Optimising the recovery of water isotope signals in deep ice cores

Understanding the Earth's climate is a complex and challenging task, especially considering that direct observations of climate parameters have only been documented relatively recently. Information on longer timescales has to be gleaned from proxies, preserved physical characteristics which serve as natural recorders of the climate. One such proxy is the isotopic composition of water molecules stored as snow and ice in ice sheets, as they relate to past atmospheric temperatures. The retrieval of ice cores from Earth's largest ice sheets, Greenland and Antarctica, provides continuous isotopic records dating back up to hundreds of thousands of years. However, this information is not perfectly preserved within the ice sheet, due to the constant random motion of the water molecules. This movement, called diffusion, homogenises the initial climate signal, generating a smoothing effect that dampens high-frequency variability. Additional isotopic perturbations are introduced during the sampling and measurement processes, further obscuring the desired climate information.

Consequently, for accurate interpretation of the proxy, these effects must first be considered. Diffusion can be corrected for, but the efficacy of such a correction depends on two key factors. Firstly, the magnitude of diffusion (or "diffusion length") should be accurately known, to reliably amplify the attenuated frequencies without overcompensating or underestimating the effect. The diffusion length can be determined through models constrained using knowledge of the diffusive process and the physical parameters, or it can be statistically estimated from the isotopic data itself through inspection of the variability on different timescales. Secondly, it is important to obtain precise water isotope measurements, as the correction process cannot separate the climate signal from the measurement noise. High frequency information which has undergone significant diffusion can be dominated by this subsequently added measurement noise, rendering the signal irretrievable and limiting the maximum obtainable resolution. This dissertation investigates both of these factors, and explores the additional effects of discrete sampling, with a focus on deep ice cores.

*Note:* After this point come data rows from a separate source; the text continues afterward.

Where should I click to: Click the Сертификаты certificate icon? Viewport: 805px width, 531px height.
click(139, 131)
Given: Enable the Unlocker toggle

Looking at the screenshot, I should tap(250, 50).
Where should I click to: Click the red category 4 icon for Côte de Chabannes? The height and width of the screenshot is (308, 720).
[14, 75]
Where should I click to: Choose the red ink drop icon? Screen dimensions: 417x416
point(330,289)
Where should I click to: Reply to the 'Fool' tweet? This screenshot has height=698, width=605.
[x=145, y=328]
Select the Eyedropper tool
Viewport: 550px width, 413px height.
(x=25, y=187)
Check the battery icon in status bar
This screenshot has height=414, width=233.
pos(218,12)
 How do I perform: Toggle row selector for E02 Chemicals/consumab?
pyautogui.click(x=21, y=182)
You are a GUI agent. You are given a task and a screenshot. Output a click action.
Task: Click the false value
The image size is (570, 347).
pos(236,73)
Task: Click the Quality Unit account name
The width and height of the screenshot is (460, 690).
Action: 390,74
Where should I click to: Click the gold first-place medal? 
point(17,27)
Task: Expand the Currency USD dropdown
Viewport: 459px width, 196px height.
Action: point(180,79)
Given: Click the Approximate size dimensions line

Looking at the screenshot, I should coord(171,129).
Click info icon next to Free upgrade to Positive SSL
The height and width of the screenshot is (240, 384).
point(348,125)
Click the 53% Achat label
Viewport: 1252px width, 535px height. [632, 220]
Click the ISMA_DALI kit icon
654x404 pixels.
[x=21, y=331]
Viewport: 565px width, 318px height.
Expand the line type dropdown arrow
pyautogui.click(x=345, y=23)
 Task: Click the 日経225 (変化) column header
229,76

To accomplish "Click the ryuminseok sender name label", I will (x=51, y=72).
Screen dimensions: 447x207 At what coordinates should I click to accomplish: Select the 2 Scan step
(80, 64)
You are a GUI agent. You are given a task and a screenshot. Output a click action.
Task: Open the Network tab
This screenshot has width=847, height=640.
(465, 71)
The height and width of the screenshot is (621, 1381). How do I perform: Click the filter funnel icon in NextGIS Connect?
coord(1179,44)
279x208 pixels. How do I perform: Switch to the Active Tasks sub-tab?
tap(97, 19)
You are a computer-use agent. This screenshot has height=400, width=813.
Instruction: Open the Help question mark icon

In this thesis, an adapted method for statistically estimating the diffusion length in deep ice is described, which assumes more realistic climate variability structure than conventional approaches. The method is applied to the deepest, oldest isotopic data from the EPICA Dome C ice core and finds a notable reduction in diffusion length compared to previous estimates, in closer agreement with the physical models. Analysis of the resolution limitation imposed by measurement noise is performed, resulting in a method to calculate the potentially recoverable timescales of an ice core for different measurement precisions. Application of the method to the Beyond EPICA - Oldest Ice Core suggests 10,000 year cycles are realistically retrievable from 1.5 million year old ice if care is taken to optimise precision. Expressions outlining the quantitative effect of discrete sampling are also derived, and simulations reveal how sample size impacts the representativeness of the isotopic record and the accuracy of diffusion length estimations. The results suggest a sample size equal to half the diffusion length is sufficient for both purposes. The thesis concludes with a discussion of all the results and their collective implications, detailing the necessary considerations for optimal water isotope signal recovery from ice cores.